## SET EXERCISE
Return the items below verbatim, from the first line through the line that contains "Legislación (318, 74)", including both ends and leaving the pictures out of the answer.

## DATASET RECORDS
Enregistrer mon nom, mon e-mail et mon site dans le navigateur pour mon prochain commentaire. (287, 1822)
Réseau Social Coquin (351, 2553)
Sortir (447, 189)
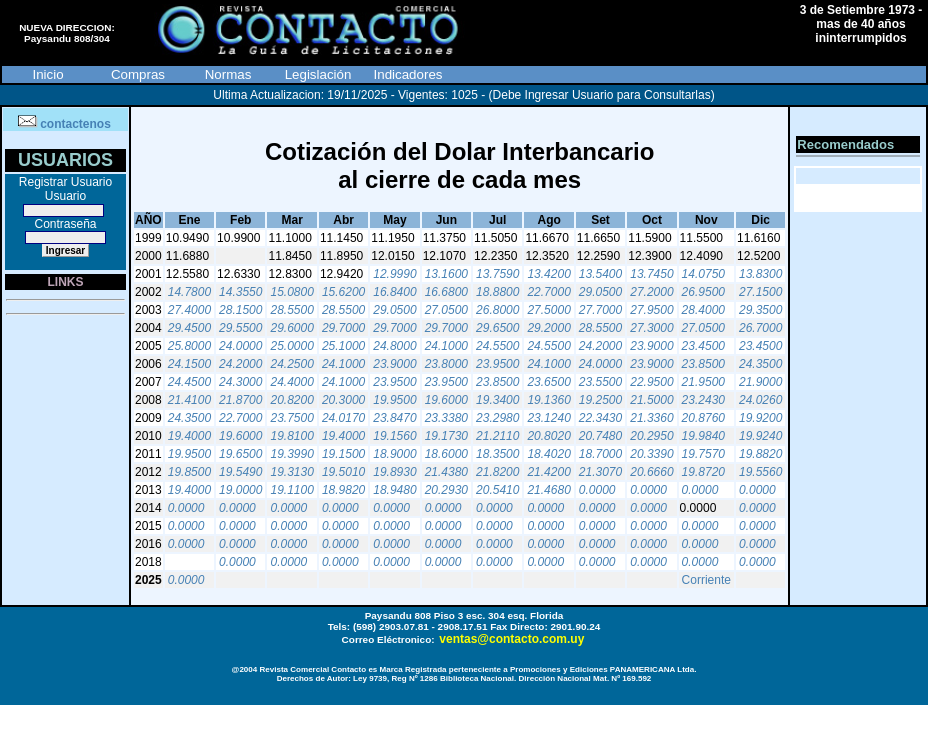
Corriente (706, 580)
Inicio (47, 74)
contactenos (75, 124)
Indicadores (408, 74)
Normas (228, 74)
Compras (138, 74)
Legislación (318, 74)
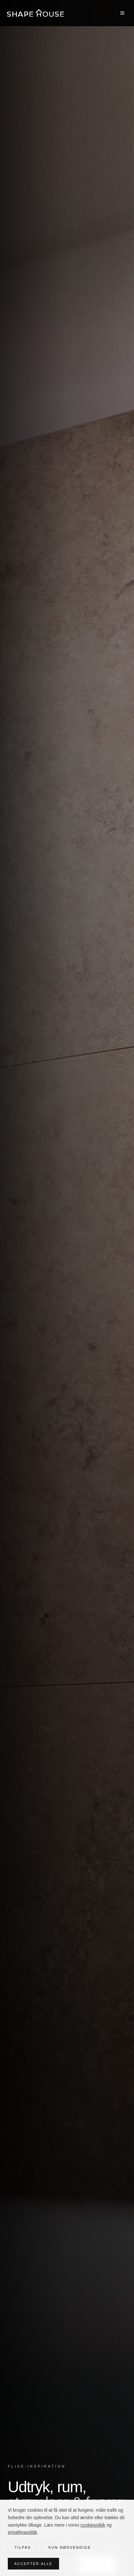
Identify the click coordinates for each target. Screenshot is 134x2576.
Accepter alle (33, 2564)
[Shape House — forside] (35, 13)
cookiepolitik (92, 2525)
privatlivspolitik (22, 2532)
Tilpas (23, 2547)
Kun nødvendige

## ANSWER TO THE EXERCISE
Enregistrer mon nom, mon e-mail et mon site dans le navigateur pour mon prochain commentaire. (287, 1822)
Réseau Social Coquin (351, 2553)
Sortir (447, 189)
Corriente (706, 580)
Inicio (47, 74)
contactenos (75, 124)
Indicadores (408, 74)
Normas (228, 74)
Compras (138, 74)
Legislación (318, 74)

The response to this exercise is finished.